GIVEN PASSAGE:

• • • •

When selecting valves for HVAC and hydronic systems, first consider the application requirements and then consider the characteristics necessary to meet those requirements. The following questions provide a guide to correct valve selection:
• What is the piping arrangement and size? The piping arrangement indicates whether a two-way or three-way mixing or diverting valve is needed. The piping size gives some indication of whether the valve requires a screwed-end or a flanged-end connection.
• Does the application require two-position control or proportional control? Does the application require a normally open or normally closed valve? Should the actuator be direct-acting or reverse-acting? Is tight shutoff necessary? What differential pressure must the valve close against? How much actuator closeoff force is required?
Single-seated valves provide tight shutoff, while double-seated valves do not. Double-seated valves are acceptable for use in pressure bypass or inline throttling applications.
The design and flow capacity of a valve determine how much actuator force is required for a given closeoff. Therefore, the valve must be sized before it and the actuator are selected to provide the required closeoff.
• What type of medium is being controlled? What are the temperature and pressure ranges of the medium?
Valves must be compatible with system-media composition, maximum and minimum temperature, and maximum pressure. The temperature and pressure of the medium being controlled should not exceed the maximum temperature and pressure ratings of the valve.

• • • •

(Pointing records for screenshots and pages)
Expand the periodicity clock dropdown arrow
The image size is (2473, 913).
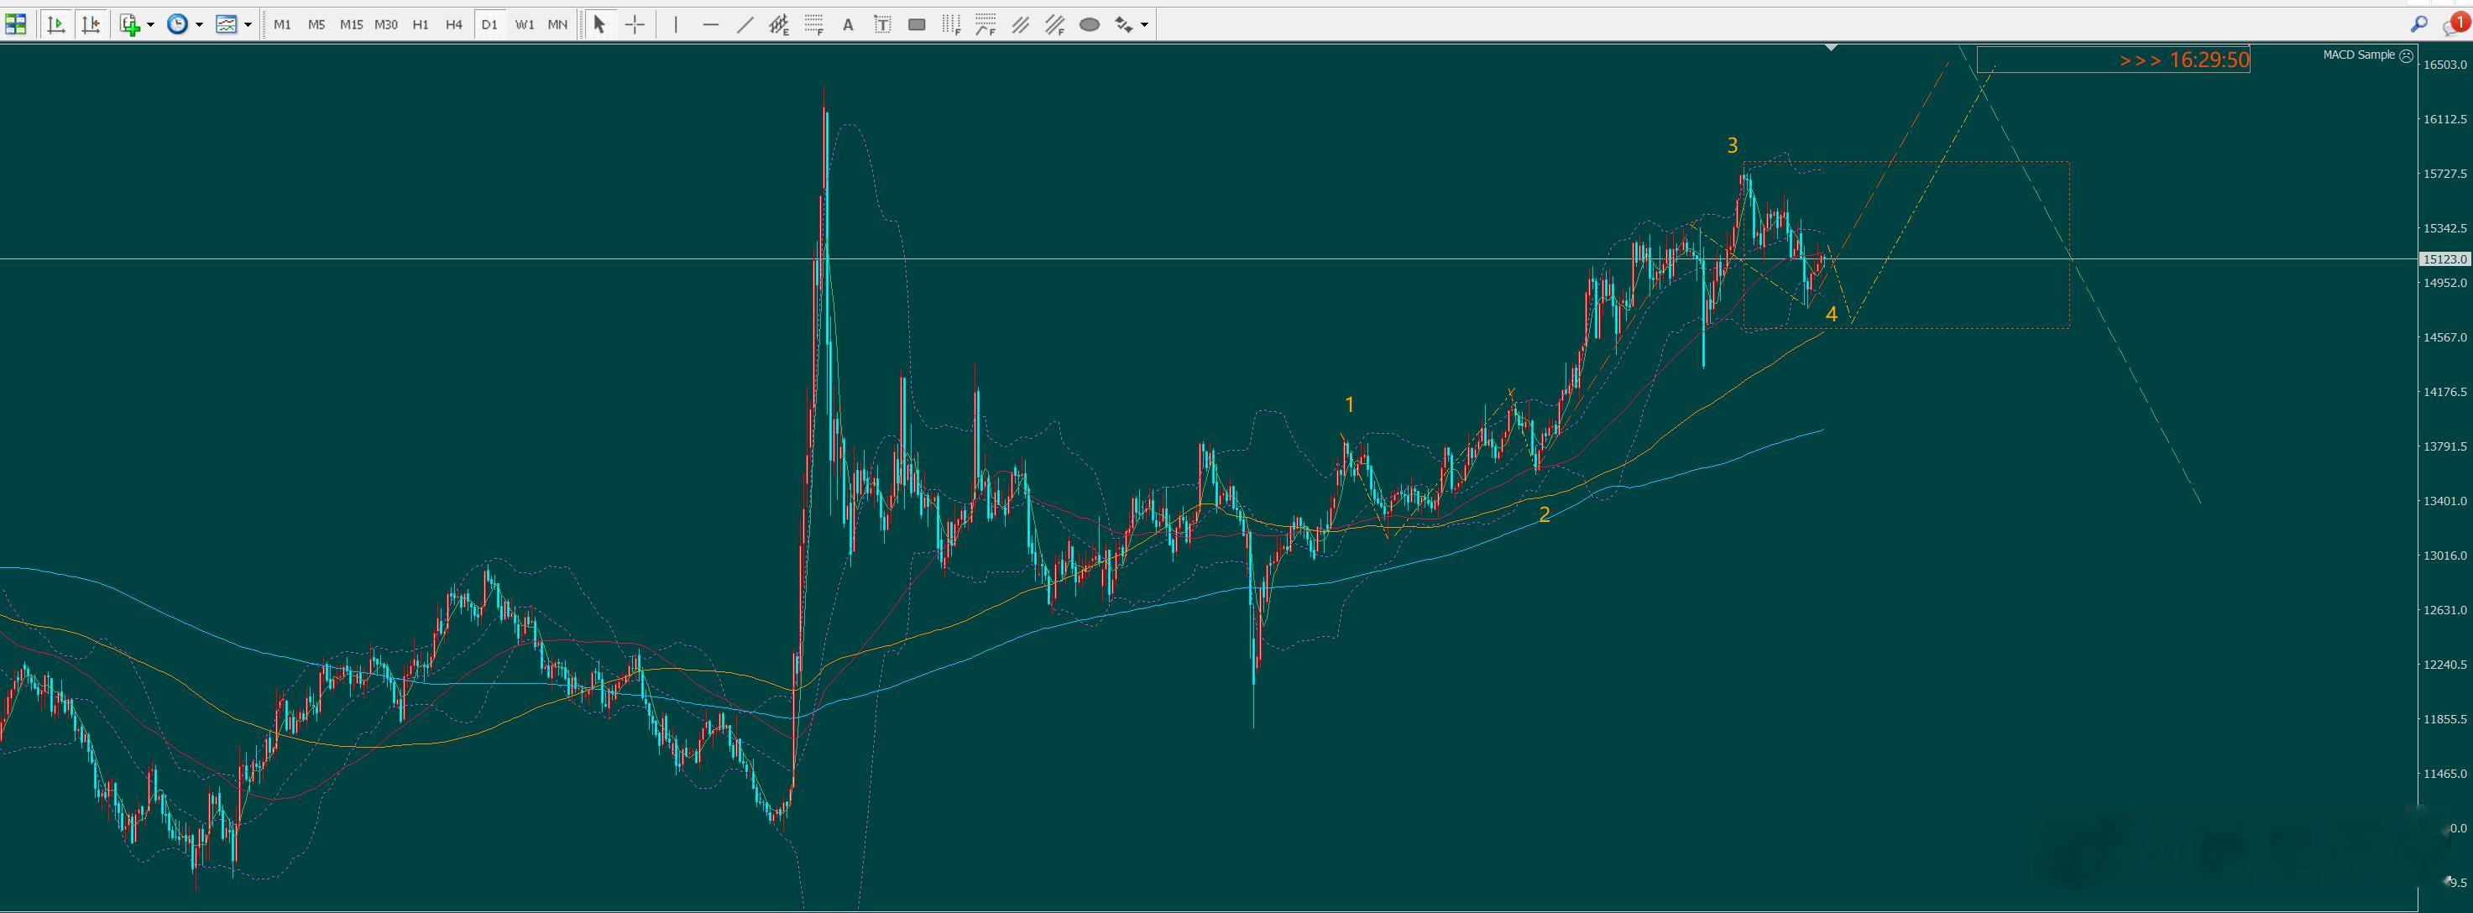199,25
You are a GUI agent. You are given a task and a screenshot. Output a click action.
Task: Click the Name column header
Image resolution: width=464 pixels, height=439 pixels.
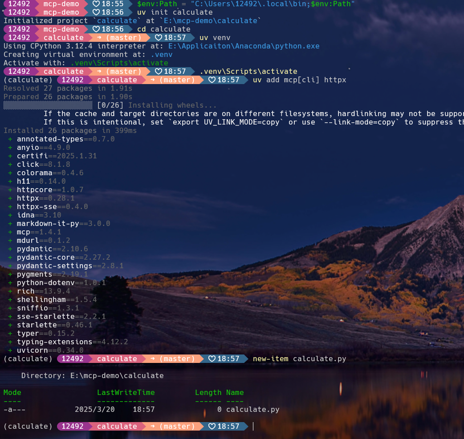(x=235, y=392)
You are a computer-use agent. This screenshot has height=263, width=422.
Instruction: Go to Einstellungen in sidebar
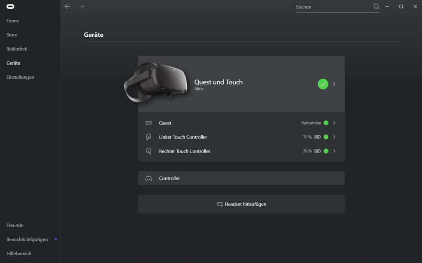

• • • •

CHALLENGE:
Decide whether each statement agrees with the valve selection text, answering yes or no and quoting the deciding words: (a) Double-seated valves provide tight shutoff. (b) A valve is to be sized before it and its actuator are selected. (c) The piping size indicates whether a two-way or three-way valve is needed.

RESPONSE TO THE TASK:
(a) No: "Single-seated valves provide tight shutoff, while double-seated valves do not."
(b) Yes: "the valve must be sized before it and the actuator are selected to provide the required closeoff."
(c) No: "The piping arrangement indicates whether a two-way or three-way mixing or diverting valve is needed."